- Task statement -
Taking the line that contains "This screenshot has height=1010, width=1080." as the first, copy exactly every line through the last line of the records, and nothing else.

- Entries supplied -
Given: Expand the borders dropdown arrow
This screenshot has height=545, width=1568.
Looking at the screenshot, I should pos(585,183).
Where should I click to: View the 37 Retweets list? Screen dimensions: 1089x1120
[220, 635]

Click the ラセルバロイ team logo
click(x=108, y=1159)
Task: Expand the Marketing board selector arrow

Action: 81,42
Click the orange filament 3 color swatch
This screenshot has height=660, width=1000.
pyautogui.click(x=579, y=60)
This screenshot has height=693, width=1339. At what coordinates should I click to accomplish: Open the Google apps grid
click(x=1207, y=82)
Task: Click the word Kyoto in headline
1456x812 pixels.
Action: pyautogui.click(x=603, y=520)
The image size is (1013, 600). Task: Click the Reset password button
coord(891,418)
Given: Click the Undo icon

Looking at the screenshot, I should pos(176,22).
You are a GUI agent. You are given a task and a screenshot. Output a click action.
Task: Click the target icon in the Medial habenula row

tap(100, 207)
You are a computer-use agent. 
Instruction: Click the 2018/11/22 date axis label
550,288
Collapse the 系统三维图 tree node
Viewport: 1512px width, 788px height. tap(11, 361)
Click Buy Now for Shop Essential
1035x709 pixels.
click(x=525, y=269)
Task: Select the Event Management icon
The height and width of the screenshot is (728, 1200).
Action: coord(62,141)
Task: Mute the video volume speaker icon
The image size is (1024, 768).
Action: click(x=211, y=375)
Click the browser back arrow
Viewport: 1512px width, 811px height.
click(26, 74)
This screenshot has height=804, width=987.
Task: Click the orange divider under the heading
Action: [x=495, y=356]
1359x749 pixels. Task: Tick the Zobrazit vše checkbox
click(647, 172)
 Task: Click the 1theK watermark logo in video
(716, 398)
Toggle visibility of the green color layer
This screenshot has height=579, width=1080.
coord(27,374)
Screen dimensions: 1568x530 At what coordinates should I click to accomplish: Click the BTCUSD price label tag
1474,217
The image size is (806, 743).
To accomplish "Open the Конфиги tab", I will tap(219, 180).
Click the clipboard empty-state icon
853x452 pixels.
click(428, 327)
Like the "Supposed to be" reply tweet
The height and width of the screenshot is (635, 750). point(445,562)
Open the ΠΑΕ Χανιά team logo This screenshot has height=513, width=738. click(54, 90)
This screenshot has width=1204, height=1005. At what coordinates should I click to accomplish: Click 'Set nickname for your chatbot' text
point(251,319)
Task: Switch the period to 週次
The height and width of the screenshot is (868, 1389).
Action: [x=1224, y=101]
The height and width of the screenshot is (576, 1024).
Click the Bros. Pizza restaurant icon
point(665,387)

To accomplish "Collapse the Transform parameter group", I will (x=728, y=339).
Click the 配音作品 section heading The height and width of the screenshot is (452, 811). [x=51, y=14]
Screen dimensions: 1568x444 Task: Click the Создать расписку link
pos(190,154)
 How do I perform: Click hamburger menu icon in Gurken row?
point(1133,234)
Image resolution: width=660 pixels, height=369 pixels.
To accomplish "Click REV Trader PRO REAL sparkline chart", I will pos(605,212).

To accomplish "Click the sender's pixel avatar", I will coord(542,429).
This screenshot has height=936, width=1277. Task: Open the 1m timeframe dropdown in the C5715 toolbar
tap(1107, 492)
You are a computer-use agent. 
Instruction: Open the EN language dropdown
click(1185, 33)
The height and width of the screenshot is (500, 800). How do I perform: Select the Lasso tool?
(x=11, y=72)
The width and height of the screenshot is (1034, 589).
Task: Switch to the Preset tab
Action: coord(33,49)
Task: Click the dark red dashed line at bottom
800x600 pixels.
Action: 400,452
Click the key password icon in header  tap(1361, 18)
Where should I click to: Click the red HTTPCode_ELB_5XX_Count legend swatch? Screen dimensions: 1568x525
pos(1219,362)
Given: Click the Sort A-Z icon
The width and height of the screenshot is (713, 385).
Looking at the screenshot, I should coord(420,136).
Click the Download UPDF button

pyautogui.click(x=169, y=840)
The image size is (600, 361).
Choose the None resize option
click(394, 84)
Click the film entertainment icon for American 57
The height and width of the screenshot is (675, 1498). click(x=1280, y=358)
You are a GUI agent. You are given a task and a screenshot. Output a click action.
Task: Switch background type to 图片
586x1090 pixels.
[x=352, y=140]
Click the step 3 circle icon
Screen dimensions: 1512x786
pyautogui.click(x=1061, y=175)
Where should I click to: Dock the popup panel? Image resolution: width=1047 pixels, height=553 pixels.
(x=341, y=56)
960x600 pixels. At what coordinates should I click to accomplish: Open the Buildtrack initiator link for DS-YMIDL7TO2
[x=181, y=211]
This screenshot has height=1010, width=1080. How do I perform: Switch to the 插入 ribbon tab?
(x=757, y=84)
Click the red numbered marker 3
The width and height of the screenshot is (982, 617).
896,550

- Solution to this problem -
This screenshot has height=1010, width=1080. How do I perform: Switch to the 插入 ribbon tab?
(x=757, y=84)
Click the red numbered marker 3
The width and height of the screenshot is (982, 617).
896,550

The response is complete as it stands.